WHAT NEEDS TO BE DONE => For the records below, report how many lines include "computer", with no accompanying text.

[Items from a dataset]
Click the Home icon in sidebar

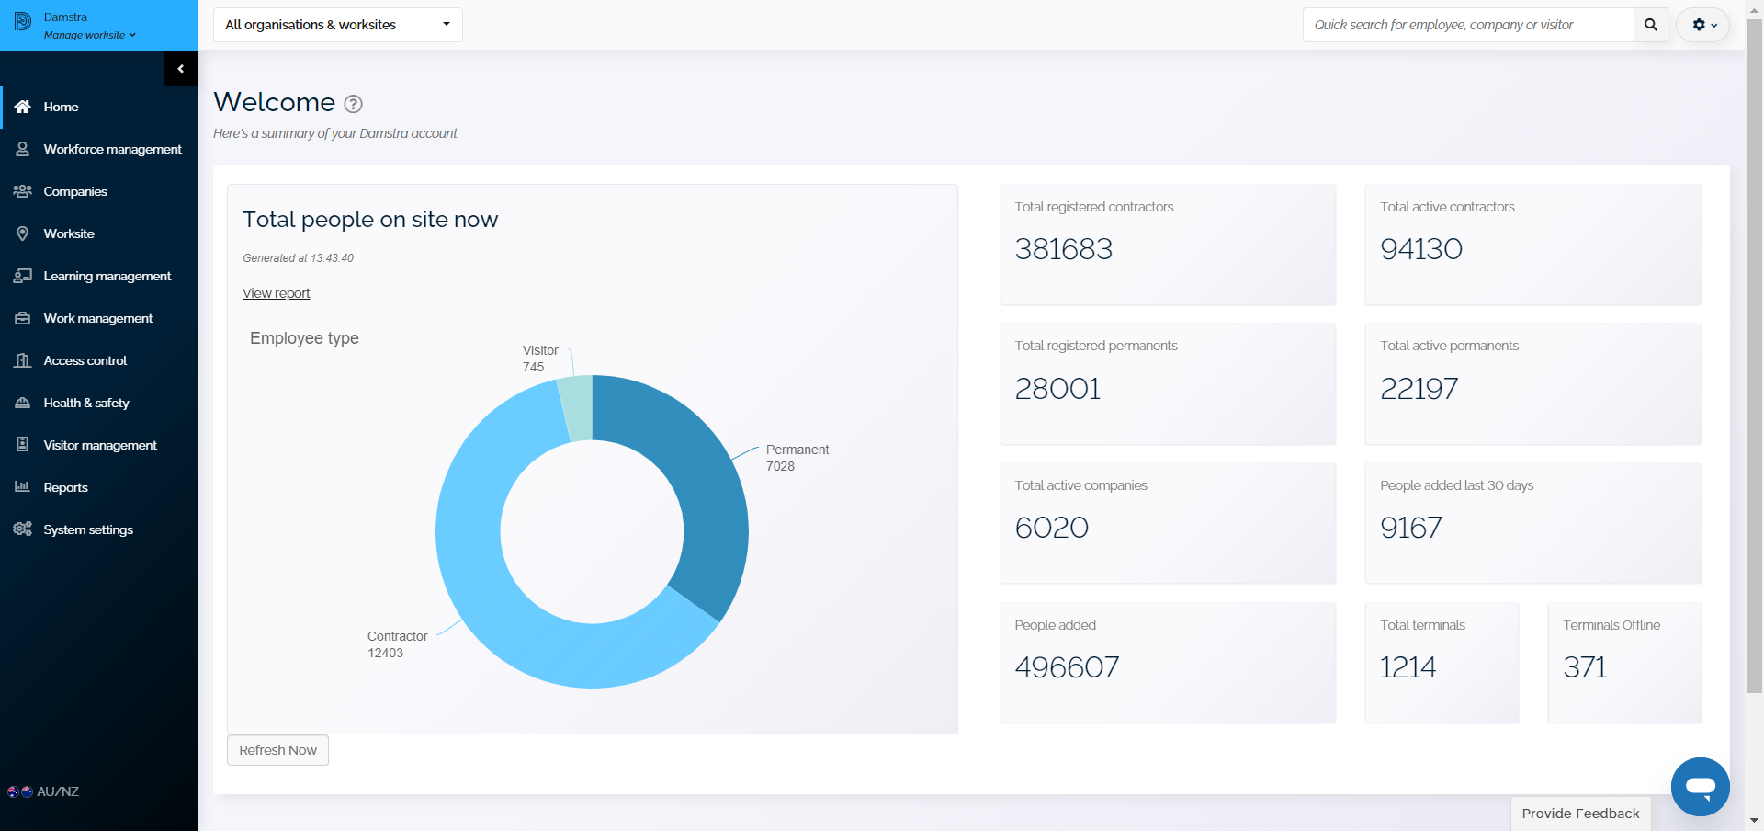coord(23,107)
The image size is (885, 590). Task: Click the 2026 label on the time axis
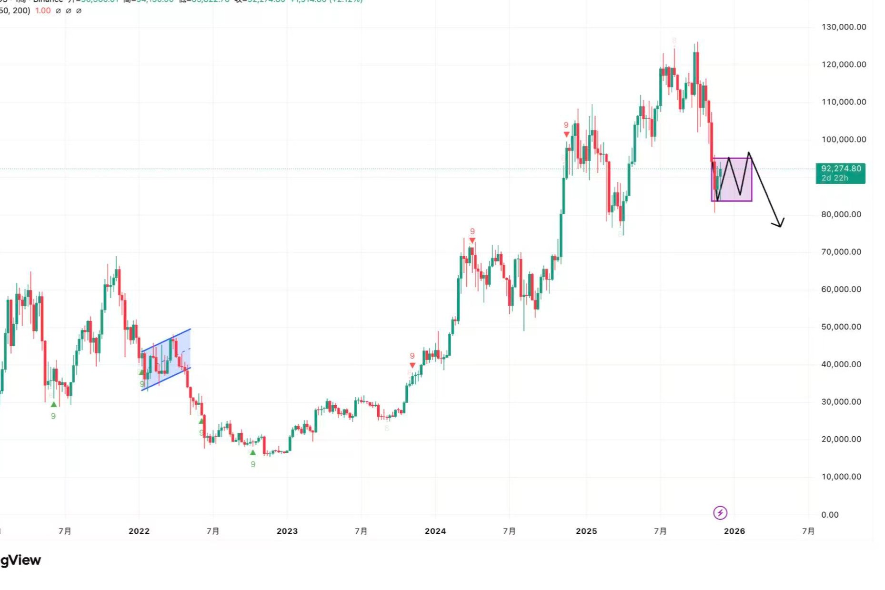734,531
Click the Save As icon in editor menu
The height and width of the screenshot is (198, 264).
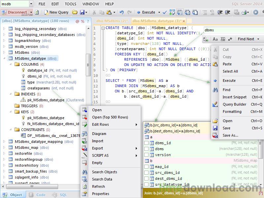(x=215, y=135)
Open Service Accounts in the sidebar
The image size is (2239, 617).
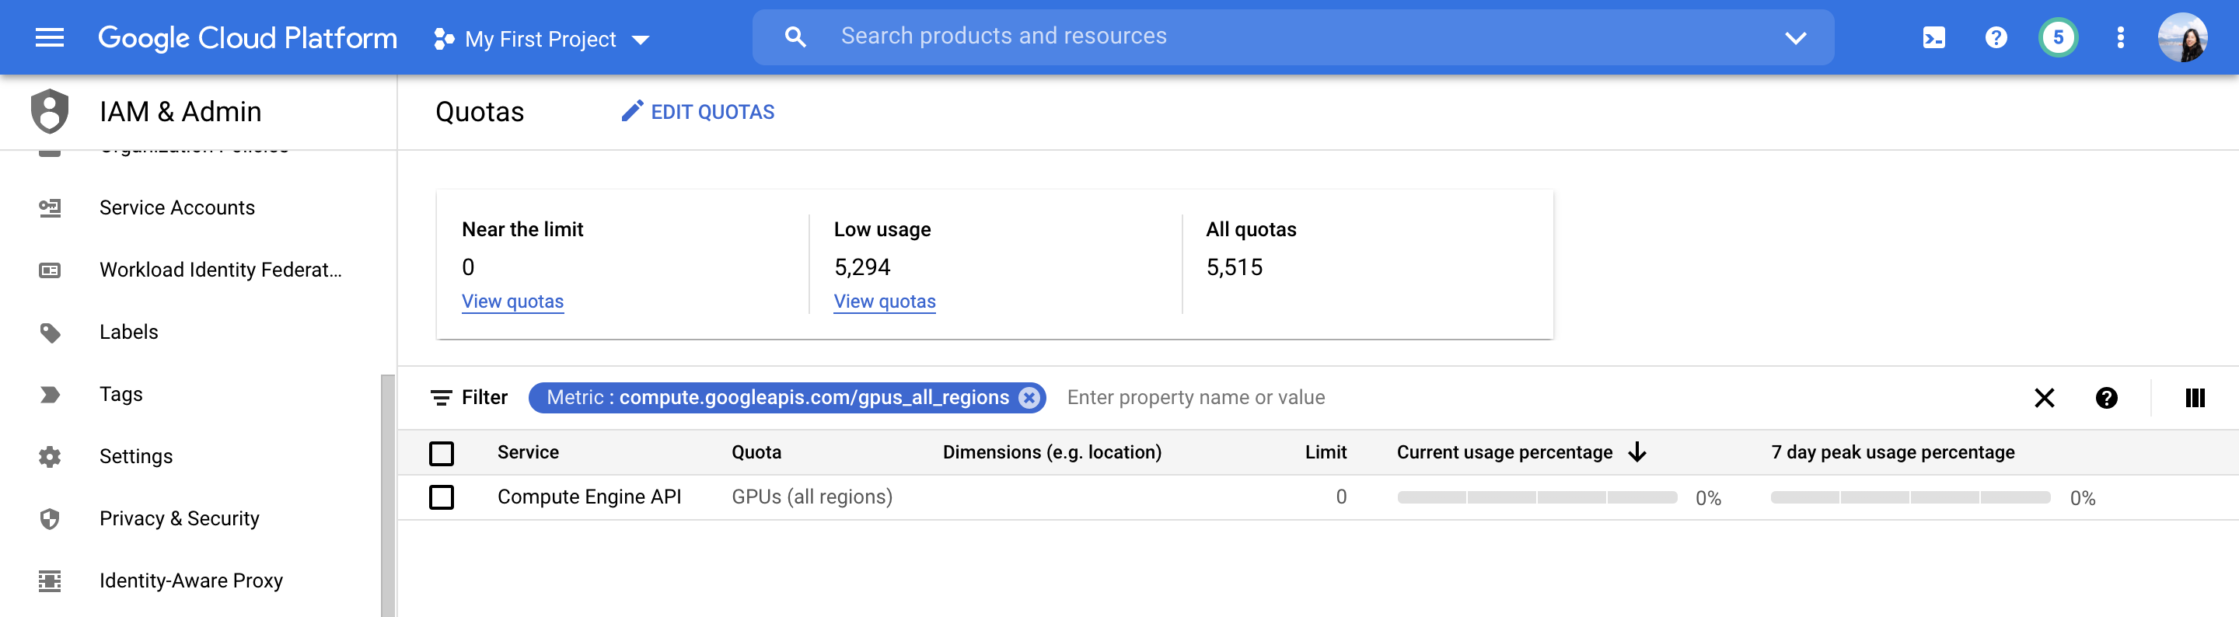(176, 208)
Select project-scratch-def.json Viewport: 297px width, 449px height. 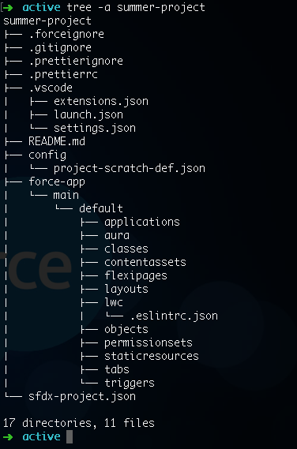coord(130,168)
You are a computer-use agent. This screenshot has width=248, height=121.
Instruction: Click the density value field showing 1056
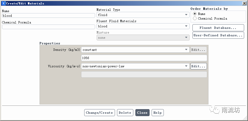point(144,58)
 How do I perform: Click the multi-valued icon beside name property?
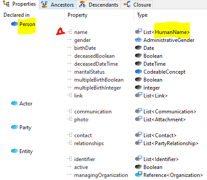(x=70, y=32)
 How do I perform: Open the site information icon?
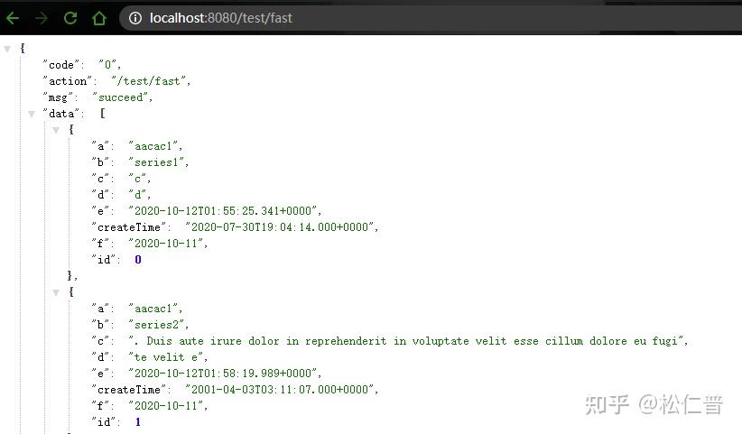click(135, 18)

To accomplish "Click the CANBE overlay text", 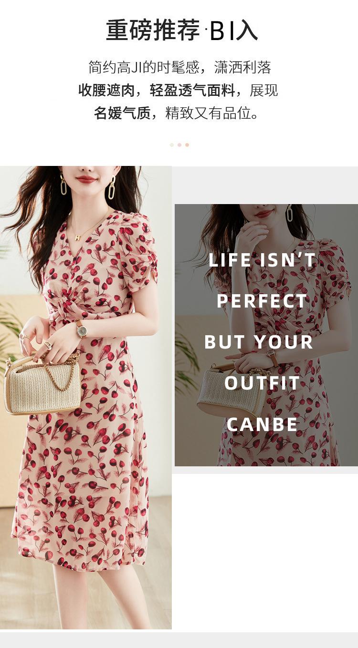I will 262,424.
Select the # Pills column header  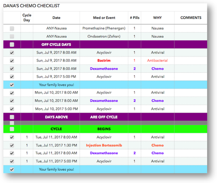click(x=135, y=18)
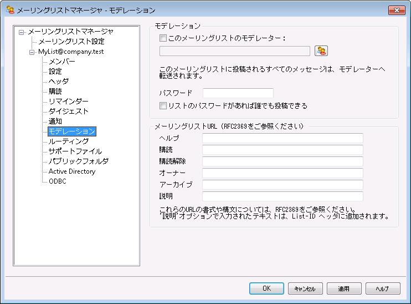Focus the 購読解除 URL text field

(x=282, y=161)
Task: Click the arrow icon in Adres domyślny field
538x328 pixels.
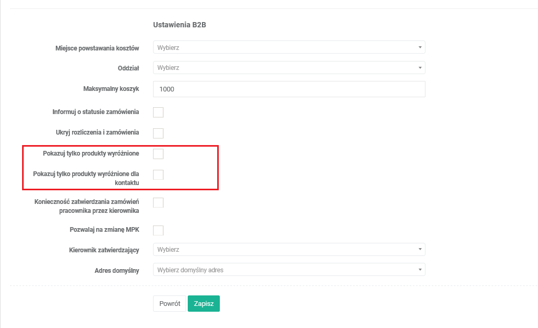Action: (x=420, y=270)
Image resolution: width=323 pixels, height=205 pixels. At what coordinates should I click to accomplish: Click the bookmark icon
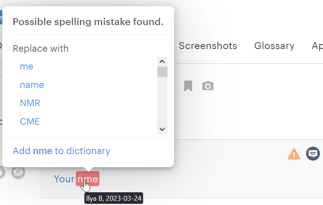[x=188, y=86]
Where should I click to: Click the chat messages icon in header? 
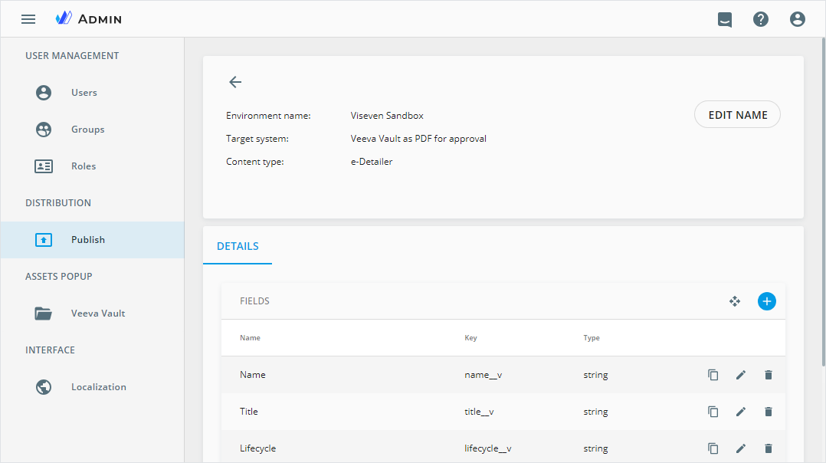[x=724, y=19]
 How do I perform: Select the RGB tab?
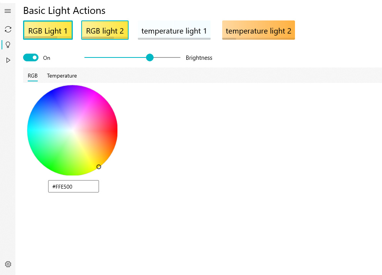point(33,76)
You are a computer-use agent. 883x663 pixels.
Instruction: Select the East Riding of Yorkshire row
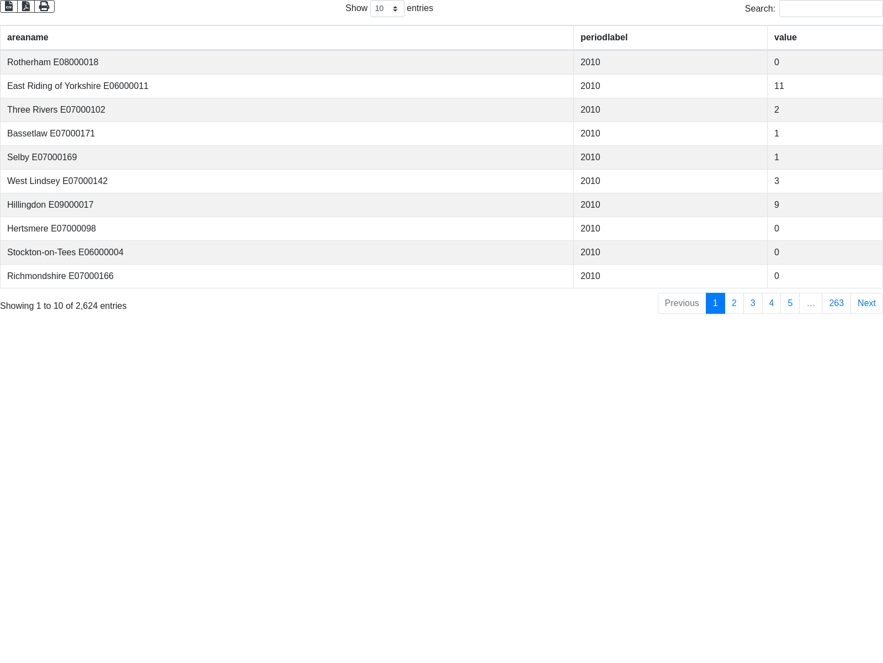point(78,86)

RESPONSE BELOW => 2